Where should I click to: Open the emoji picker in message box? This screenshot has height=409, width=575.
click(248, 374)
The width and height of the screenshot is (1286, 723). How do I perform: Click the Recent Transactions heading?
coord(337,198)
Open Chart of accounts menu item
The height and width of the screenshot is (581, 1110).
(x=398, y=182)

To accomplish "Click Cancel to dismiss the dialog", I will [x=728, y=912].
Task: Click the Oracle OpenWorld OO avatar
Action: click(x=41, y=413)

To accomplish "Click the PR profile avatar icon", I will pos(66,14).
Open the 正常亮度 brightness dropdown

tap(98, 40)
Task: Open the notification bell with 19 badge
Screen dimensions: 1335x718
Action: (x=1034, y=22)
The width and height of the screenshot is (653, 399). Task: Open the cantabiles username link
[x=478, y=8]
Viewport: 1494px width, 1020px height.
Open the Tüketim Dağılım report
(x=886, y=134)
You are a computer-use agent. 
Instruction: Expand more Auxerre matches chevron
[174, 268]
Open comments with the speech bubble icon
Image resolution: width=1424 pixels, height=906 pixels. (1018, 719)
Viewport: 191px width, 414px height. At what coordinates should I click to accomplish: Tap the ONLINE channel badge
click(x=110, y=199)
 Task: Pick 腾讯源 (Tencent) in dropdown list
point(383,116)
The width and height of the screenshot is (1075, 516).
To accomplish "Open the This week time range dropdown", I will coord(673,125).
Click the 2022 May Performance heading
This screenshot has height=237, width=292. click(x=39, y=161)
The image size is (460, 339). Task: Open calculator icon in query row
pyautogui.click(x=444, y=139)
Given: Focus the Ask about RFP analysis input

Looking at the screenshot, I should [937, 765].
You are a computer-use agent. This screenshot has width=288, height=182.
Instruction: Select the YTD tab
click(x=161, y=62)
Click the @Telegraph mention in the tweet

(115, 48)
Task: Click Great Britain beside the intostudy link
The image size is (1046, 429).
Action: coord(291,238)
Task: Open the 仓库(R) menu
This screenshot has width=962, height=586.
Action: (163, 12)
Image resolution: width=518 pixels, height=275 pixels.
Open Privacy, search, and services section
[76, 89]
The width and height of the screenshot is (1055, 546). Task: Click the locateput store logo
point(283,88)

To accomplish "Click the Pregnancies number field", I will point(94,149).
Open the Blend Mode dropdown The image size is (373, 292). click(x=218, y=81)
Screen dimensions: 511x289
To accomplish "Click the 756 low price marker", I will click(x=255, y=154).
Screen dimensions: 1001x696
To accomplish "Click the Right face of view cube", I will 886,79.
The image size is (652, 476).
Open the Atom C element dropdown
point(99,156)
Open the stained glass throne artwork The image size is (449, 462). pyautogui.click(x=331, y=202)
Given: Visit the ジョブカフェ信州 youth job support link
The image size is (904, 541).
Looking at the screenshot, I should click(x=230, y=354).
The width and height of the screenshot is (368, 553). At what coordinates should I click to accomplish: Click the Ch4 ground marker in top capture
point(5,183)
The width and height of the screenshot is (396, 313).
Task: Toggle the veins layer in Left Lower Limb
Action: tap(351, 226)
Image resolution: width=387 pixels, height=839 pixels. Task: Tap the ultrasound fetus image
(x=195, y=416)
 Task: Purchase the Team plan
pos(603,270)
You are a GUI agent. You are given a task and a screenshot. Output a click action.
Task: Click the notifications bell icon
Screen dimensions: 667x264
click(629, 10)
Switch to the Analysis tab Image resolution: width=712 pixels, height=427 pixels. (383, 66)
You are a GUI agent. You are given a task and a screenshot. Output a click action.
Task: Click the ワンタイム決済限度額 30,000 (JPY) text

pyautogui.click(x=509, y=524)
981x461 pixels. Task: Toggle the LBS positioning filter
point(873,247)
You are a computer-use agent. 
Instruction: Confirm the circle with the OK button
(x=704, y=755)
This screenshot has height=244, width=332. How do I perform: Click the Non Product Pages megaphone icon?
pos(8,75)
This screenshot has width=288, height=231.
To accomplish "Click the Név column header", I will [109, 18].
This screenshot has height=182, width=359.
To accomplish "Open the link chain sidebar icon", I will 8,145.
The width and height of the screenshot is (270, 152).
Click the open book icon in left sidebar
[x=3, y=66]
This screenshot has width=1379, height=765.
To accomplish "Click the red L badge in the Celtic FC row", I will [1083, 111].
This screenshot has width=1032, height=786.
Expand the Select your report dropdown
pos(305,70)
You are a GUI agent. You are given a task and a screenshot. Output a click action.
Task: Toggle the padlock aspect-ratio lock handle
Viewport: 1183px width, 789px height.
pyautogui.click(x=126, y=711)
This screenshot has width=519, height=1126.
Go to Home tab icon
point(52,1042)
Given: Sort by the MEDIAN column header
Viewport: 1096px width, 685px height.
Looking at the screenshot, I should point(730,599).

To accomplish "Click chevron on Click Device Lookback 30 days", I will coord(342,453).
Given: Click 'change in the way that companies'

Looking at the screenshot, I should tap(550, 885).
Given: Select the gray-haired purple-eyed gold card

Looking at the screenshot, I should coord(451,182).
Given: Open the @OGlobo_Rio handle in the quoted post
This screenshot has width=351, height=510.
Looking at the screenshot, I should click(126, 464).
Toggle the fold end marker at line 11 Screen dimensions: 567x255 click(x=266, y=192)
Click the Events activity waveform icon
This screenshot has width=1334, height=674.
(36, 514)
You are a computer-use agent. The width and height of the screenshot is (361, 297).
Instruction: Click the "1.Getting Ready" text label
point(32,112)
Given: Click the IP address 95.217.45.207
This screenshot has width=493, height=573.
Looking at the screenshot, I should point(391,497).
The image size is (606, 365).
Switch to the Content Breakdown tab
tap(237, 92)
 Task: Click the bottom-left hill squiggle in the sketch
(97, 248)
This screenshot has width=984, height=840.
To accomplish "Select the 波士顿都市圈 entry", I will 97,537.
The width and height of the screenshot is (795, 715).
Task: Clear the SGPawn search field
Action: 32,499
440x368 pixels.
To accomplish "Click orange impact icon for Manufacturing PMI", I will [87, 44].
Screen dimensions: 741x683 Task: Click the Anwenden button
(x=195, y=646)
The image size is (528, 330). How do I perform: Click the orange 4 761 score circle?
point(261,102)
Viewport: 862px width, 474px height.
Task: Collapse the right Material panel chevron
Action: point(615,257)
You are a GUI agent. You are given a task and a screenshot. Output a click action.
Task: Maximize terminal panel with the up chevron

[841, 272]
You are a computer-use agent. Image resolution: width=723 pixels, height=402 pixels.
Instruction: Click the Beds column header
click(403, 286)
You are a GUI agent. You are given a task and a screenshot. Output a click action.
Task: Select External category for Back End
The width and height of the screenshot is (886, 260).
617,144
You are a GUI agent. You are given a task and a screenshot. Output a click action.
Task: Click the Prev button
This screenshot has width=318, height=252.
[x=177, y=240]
--- --- ---
> _TASK GOAL_
Return each line above that contains the word "bell".

> _THE ANSWER_
Task: Open the notification bell with 19 badge
Task: Click the notifications bell icon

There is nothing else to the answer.